» **Task objective**:
Find the line that contains "This screenshot has height=360, width=942." in the entries below. Restate it and every line after it, word for word, with no pictures.

» **Provided data**:
-=-=-

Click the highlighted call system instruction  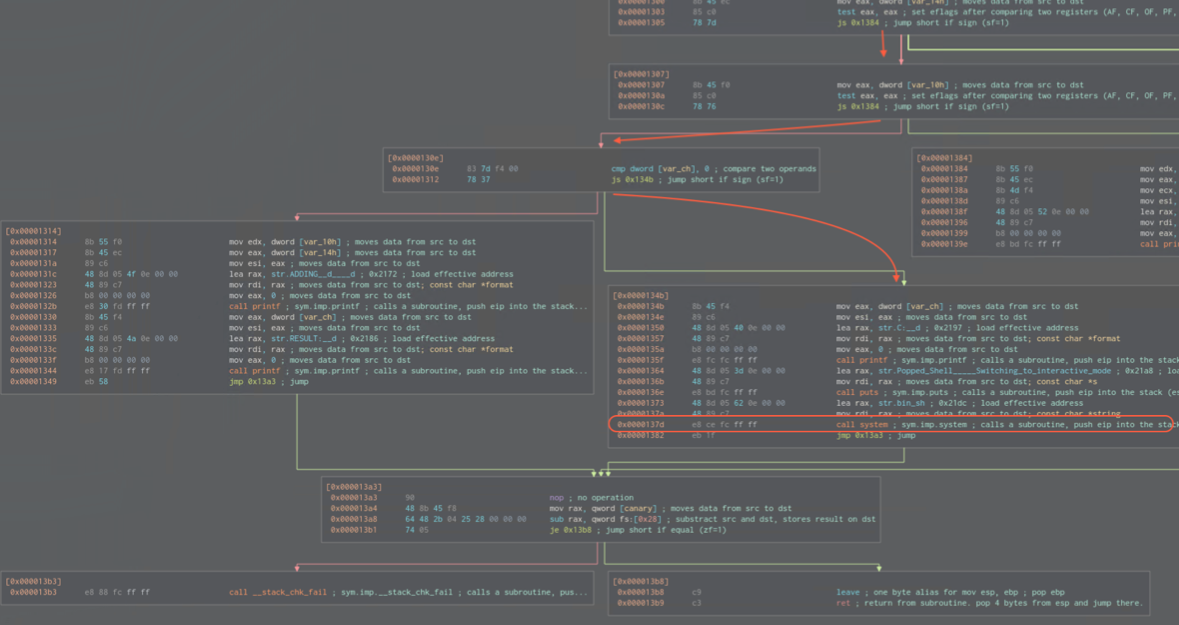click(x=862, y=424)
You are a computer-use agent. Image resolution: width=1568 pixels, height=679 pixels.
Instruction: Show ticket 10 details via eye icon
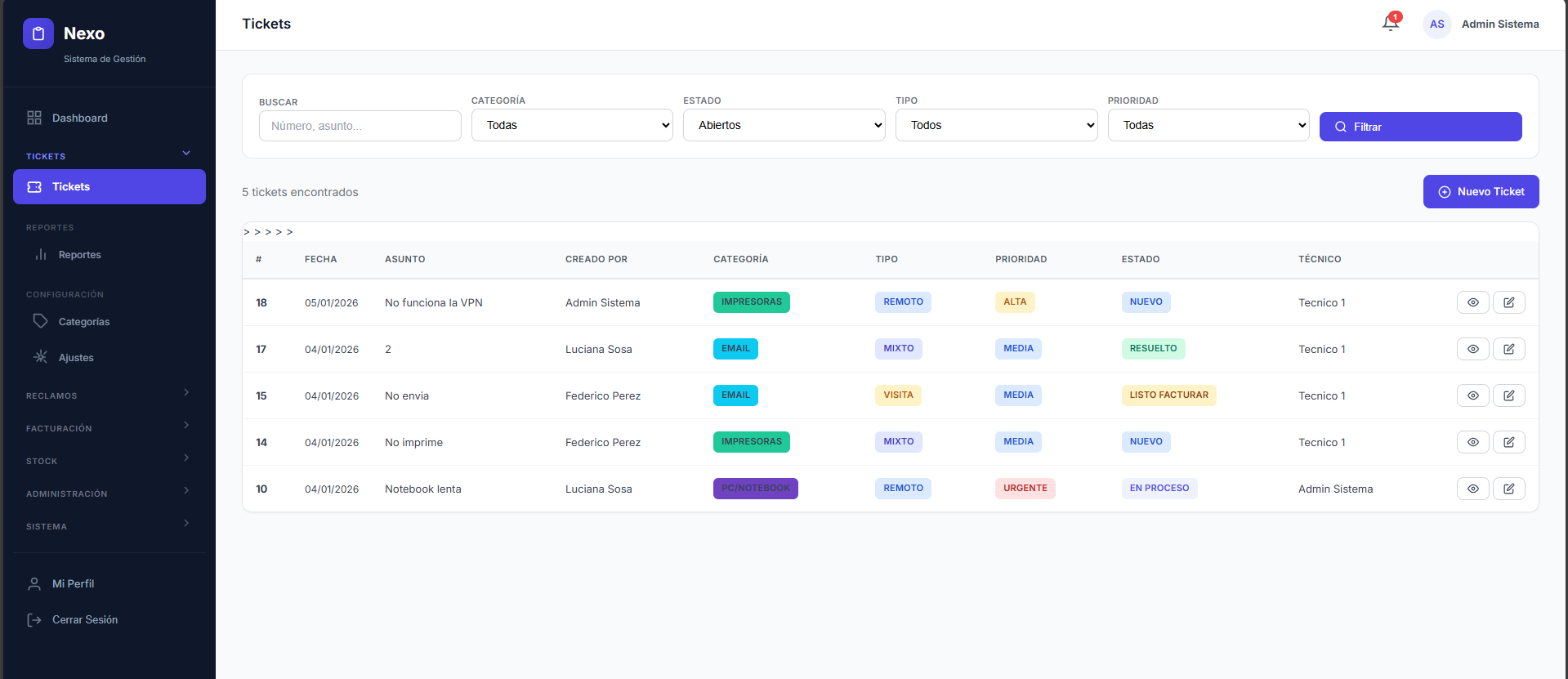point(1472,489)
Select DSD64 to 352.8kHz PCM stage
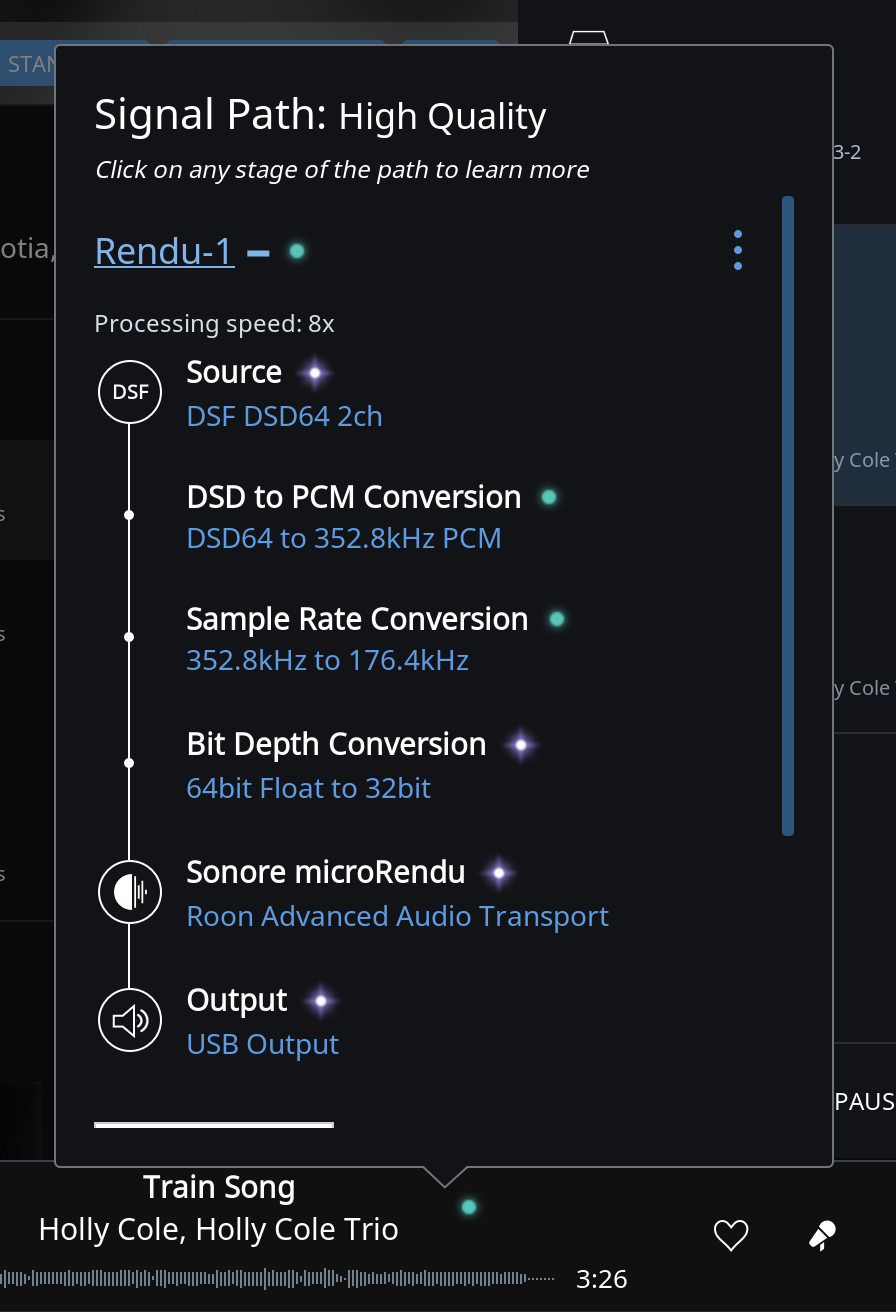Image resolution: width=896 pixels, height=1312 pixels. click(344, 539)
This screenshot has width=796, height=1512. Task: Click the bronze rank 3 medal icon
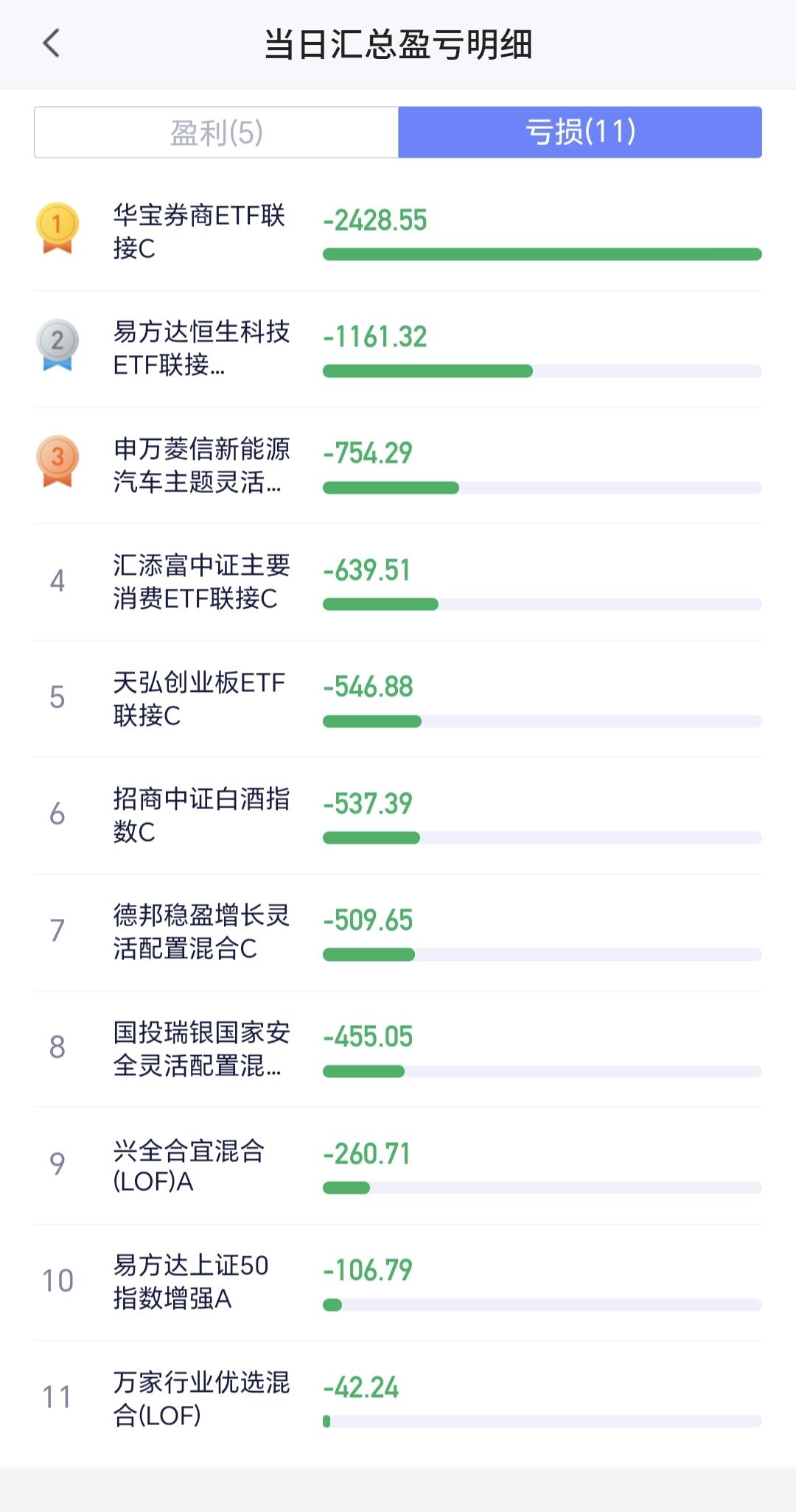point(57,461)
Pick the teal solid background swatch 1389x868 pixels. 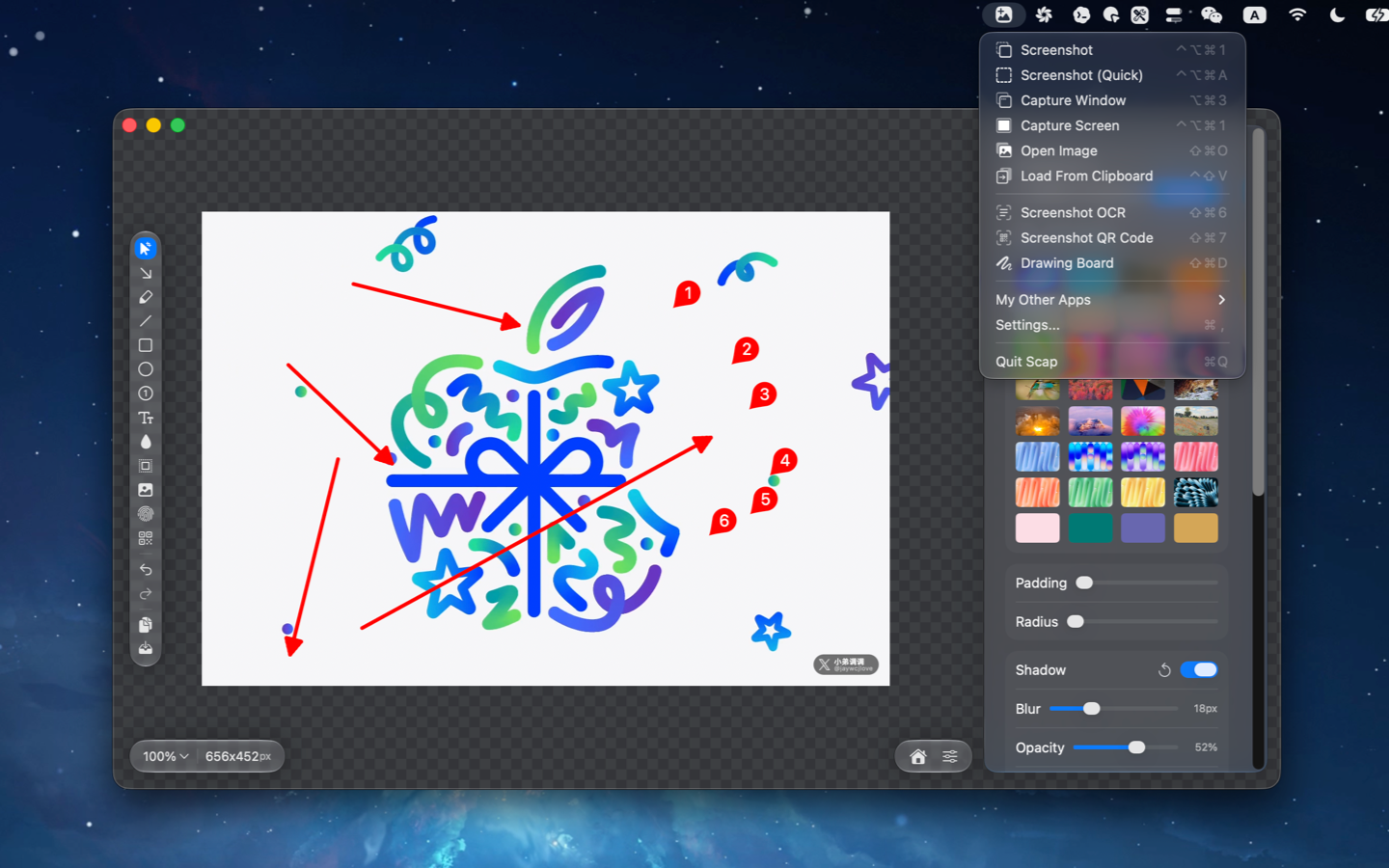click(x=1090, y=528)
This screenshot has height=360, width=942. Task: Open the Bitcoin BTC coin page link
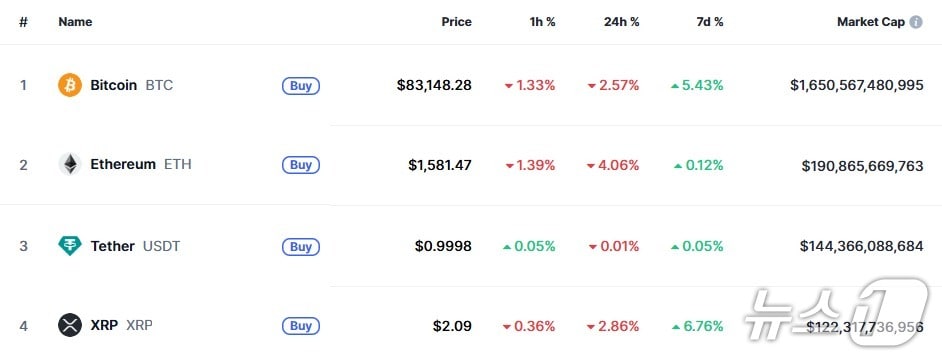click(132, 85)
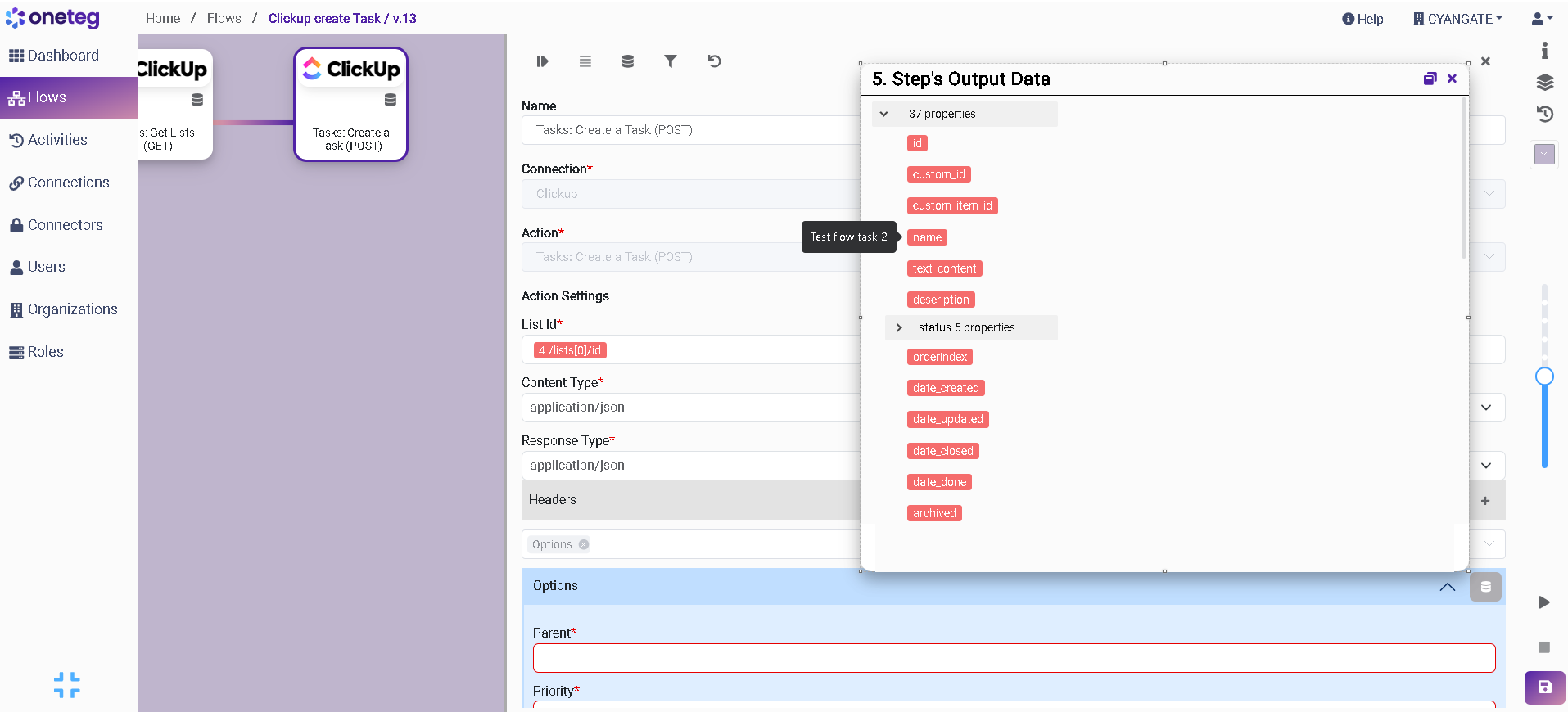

-=-=-

» **Reply**:
This screenshot has height=360, width=942. Task: Open the Bitcoin BTC coin page link
click(132, 85)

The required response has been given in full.